After the IPO, and throughout the relevant time period, BELLUS continued to make public statements and presentations touting the anticipated success of RELIEF and the efficacy of BLU-5937. These public statements continued to reference data from its competitors' successful Phase 2 trials, especially Merck's clinical trials, to demonstrate the potential effectiveness of a drug that targets P2X3 receptors and BELLUS' belief in its own Phase 2 trials. (See Id. at ¶¶ 104-108, 146147, 151, 153-154, 161, 164, 166-168, 170.) For instance, in a February 27, 2020 press release, BELLUS stated, “The P2X3 receptor in the cough reflex pathway is a rational target for treating chronic cough, and it has been validated in multiple clinical trials with different P2X3 antagonists.” (Id. at ¶ 151.) At a May 12, 2020 conference, Defendant Bellini stated that BELLUS feels “very comfortable around the power of [its] trial, considering it's the largest that's been completed with this design.” (Id. at ¶ 162.) This design was in direct reference to the design of competitors' Phase 2 trials.

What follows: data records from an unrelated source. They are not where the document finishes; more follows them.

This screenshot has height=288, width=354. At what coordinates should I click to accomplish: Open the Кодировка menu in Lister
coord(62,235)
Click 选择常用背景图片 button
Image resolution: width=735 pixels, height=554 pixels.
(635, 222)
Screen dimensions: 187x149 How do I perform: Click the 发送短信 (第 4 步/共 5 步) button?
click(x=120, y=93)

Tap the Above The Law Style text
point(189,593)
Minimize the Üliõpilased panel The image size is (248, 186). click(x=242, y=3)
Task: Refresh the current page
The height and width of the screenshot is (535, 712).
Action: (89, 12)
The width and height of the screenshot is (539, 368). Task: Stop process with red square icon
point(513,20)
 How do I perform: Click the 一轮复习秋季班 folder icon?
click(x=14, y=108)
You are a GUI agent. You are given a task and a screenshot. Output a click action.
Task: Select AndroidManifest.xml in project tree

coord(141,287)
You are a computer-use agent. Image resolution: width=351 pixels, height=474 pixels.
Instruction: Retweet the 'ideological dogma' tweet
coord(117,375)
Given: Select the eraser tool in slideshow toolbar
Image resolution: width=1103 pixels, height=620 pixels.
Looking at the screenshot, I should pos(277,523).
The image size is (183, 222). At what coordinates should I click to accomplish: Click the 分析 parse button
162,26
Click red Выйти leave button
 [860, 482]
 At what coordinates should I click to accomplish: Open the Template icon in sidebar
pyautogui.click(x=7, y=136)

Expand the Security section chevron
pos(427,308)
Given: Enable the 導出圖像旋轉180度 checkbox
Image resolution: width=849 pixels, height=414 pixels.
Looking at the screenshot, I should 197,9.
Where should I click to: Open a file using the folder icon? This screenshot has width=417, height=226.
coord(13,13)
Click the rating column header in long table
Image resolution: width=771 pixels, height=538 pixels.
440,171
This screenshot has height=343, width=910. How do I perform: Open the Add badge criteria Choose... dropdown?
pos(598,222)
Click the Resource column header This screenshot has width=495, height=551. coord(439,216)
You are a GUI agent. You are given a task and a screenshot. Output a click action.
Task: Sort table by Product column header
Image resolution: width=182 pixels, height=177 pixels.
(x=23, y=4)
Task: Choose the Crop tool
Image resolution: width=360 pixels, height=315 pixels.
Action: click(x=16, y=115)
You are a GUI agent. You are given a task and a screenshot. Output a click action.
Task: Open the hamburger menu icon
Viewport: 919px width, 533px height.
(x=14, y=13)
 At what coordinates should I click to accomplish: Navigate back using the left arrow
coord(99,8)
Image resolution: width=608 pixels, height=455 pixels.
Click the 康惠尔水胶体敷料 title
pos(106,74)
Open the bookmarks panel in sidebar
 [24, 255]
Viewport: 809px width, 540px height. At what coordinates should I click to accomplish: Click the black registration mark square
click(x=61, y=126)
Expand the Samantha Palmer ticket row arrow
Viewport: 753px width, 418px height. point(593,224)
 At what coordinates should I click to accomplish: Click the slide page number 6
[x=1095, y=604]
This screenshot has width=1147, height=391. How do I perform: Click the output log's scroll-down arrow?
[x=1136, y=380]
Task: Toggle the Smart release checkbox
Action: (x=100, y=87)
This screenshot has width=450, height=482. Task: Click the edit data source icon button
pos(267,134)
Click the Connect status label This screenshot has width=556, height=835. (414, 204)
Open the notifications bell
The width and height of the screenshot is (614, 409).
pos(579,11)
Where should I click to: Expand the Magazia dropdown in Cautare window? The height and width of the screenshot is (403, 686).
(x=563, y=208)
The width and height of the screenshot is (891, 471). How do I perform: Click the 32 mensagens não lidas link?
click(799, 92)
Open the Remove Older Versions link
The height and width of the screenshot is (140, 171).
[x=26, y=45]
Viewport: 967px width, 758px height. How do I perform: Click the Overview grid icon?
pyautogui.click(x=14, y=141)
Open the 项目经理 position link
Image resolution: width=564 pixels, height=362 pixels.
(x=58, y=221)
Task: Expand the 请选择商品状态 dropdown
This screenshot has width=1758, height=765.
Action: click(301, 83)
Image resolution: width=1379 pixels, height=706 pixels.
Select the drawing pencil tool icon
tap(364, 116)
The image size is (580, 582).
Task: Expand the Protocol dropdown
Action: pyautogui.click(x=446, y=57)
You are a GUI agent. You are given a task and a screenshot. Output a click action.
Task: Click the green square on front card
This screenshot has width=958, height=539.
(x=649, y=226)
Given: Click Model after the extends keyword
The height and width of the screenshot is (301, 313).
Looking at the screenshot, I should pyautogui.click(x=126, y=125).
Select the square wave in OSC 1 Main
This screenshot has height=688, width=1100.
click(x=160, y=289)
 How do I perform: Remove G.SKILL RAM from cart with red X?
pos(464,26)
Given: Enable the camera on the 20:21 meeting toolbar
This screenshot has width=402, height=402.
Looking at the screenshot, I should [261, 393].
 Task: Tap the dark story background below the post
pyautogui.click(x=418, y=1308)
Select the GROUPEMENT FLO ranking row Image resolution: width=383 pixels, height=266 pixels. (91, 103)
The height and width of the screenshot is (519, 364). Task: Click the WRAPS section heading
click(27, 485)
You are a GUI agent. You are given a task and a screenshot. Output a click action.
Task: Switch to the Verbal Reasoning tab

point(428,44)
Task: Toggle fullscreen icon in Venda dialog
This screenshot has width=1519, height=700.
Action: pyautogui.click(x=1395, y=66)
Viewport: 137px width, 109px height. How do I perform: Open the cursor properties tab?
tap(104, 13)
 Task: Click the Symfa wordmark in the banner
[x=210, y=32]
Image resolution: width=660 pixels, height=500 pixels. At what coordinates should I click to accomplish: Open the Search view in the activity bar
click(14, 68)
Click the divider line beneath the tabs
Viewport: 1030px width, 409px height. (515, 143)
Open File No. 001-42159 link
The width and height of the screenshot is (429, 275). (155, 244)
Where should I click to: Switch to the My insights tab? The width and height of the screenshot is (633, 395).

BELLUS continued to make similar public statements before BELLUS had a chance to complete enrolling patients in RELIEF. BELLUS stated its strong belief in RELIEF up until July 2020.
On July 6, 2020 BELLUS provided the unfortunate news that RELIEF was unsuccessful. (See FAC at ¶199.) Experts attributed the unsuccessful trial to the “unusually low baseline cough counts compared to competitive trials...” (See, e.g, Id. at ¶ 202.) However, RELEIF did demonstrate a statistically significant reduction in cough frequency for all patients at or above baseline median cough frequency of 32.4 c/h. (Id. at ¶ 199.) The BELLUS stock tanked in response to this news. (Id. at ¶ 197.)
D. Procedural Background
Several months after the BELLUS stock crashed, Cachia filed an amended complaint against the Defendants alleging that through its IPO documents and public statements, the Defendants misled investors about RELIEF'S design, enrollment, and ability to demonstrate the efficacy of BLU-5937. (See the FAC.) The BELLUS Defendants and Dr. Smith moved to dismiss the FAC for failure to state a claim. (ECF No. 54; ECF No. 63.)
II. LEGAL STANDARD
For a complaint “[t]o survive a motion to dismiss, [it] must contain sufficient factual matter, accepted as true, to ‘state a claim to relief that is plausible on its face.'” Ashcroft v. Iqbal, 556 U.S. 662, 678 (2009) (quoting Bell Atl. Corp. v. Twombly, 550 U.S. 544, 570 (2007)). To state a facially plausible claim requires the plaintiff to demonstrate “more than a sheer possibility that a defendant has acted unlawfully” by pleading facts that enable the court “to draw the reasonable inference that the defendant is liable for the misconduct alleged.” Id. (citation omitted). The factual allegations pled must therefore “be enough to raise a right to relief above the speculative level.” Twombly, 550 U.S. at 555 (citation omitted). In examining the complaint, a district court strikes any conclusory statements and then considers whether the plaintiffs remaining well-pleaded factual allegations, assumed to be true, “plausibly give rise to an entitlement to relief.” Iqbal, 556 U.S. at 679; see also Targum v. Citrin Cooperman & Co., LLP, No. 12 Civ. 6909 (SAS), 2013 WL 6087400, at *3 (S.D.N.Y. Nov. 19, 2013). In deciding the 12(b)(6) motion, the court must also draw all reasonable inferences in the non-moving party's favor. See N.J. Carpenters Health Fund v. Royal Bank of Scot. Grp., PLC, 709 F.3d 109, 119-20 (2d Cir. 2013).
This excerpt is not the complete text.